We had a lovely hotel just two minutes walk from St Mark's Square. It meant we could get up early and explore the city before it grew too busy.

The Grand Canal
 I didn't fancy a ride in a gondola but a water taxi was provided as part of our transfer to and from the hotel, and that was fun - although every time we went under one of those little Venetian bridges I was reminded of the video for Madonna's Like a Virgin and instinctively ducked. 
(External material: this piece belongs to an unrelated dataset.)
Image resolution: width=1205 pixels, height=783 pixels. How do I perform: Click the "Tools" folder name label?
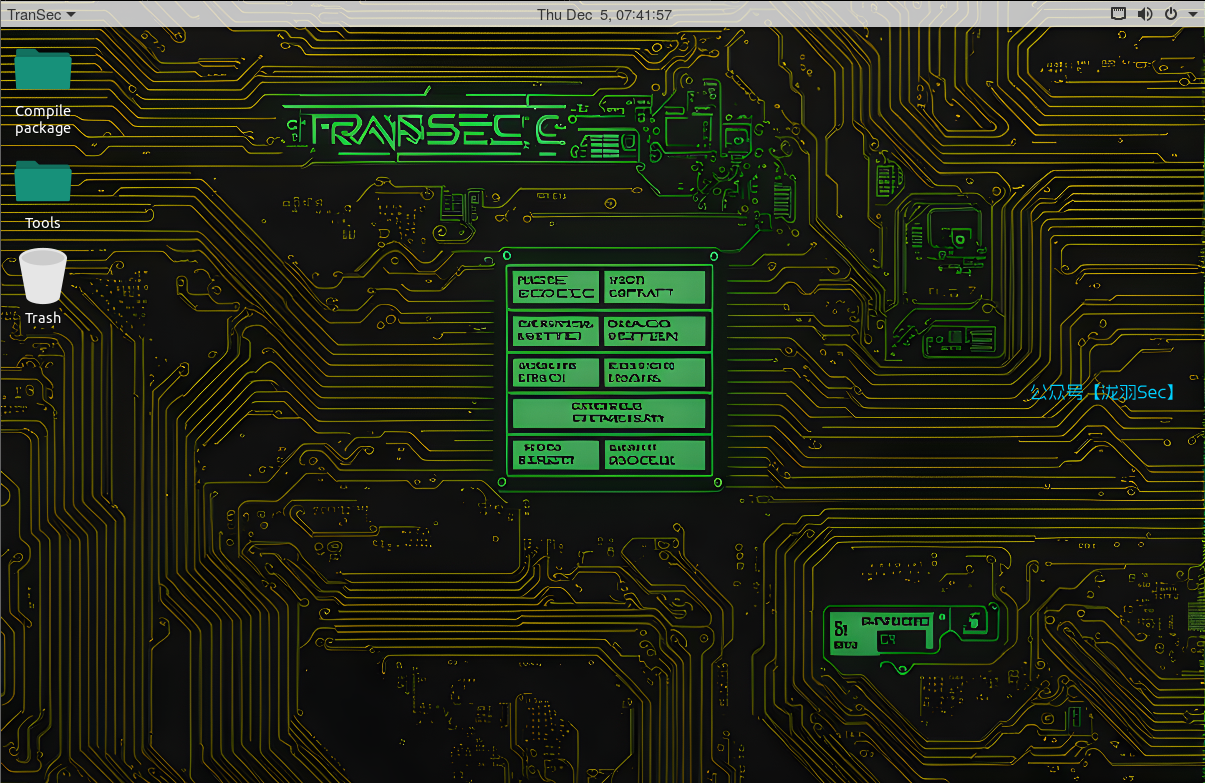pos(43,223)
The tickets to get into these places
were works of art in themselves!

The Basilica di San Marco

My favourite place was the Basilica di San Marco, because of the fabulous gold mosaic ceilings. The original basilica was built to house the relics (bones!) of St Mark the Evangelist - stolen from Alexandria by Venetian merchants with the help of two Greek monks (there's definitely a story there!). The mosaic over the entrance shows St Mark being welcomed to the city. The present building dates from about 1093 but has been greatly embellished and those gold mosaic ceilings cover an area of more than 43,000 feet.

Front Entrance
The Basilica is free to enter (hence the huge queues; once inside, you shuffle around in one long crocodile) but you can access various extras such as the museum, the treasury and the Pala d'Oro for a few Euros.  Entry to the museum also gains you entry to the gallery, where you can see the ceiling at close range, the famous bronze horses (the ones outside are replicas), as well as the outside balcony with views of St Mark's Square.

Palazzo Ducale

The Palace was the residence of the Doge - a kind of chief magistrate. The Doge's Palace was in the most part constructed in the 14th and 15th centuries, and some of the greatest painters of the 16th century were responsible for the beautiful ceilings that show scenes from Venetian history.

The Doge's Palace is on the left
(photo taken from the Basilica balcony)
The Doge's crowning took place at the Scala dei Giganti (The Giant's Stairway), so called because of the huge statues of Mars and Neptune at the top - symbolising the power of Venice over land and sea.

Scala dei Giganti
(The Giant's Stairway)
Fabulous ceilings -
you'll spend a lot of time looking up!

The Bridge of Sighs

The Bridge of Sighs was built in 1600 to connect the prison with the interrogation rooms in the Doge's Palace with two parallel corridors. While beautiful on the outside, it is fairly grim on the inside! The most famous resident of the prison was Giacomo Casanova, who managed to escape through the roof, re-enter the Palace and then walk out through the porta della carta (the entrance to the court). The bridge was given its name due to the story that prisoners would sigh as they crossed from the palace to the prison and caught sight of the outside world through the windows.

The Bridge of Sighs
Not so pretty on the inside!

The Campanile di San Marco

If you get the chance, you must view Venice from the top of this famous bell tower. Although originally built in the 10th century, it suddenly collapsed in on itself in 1902. It has since been rebuilt using as much of the original stone as possible. The queue is relatively short compared with other sites, there is a lift to the top and you can see the whole of Venice stretched out beneath you.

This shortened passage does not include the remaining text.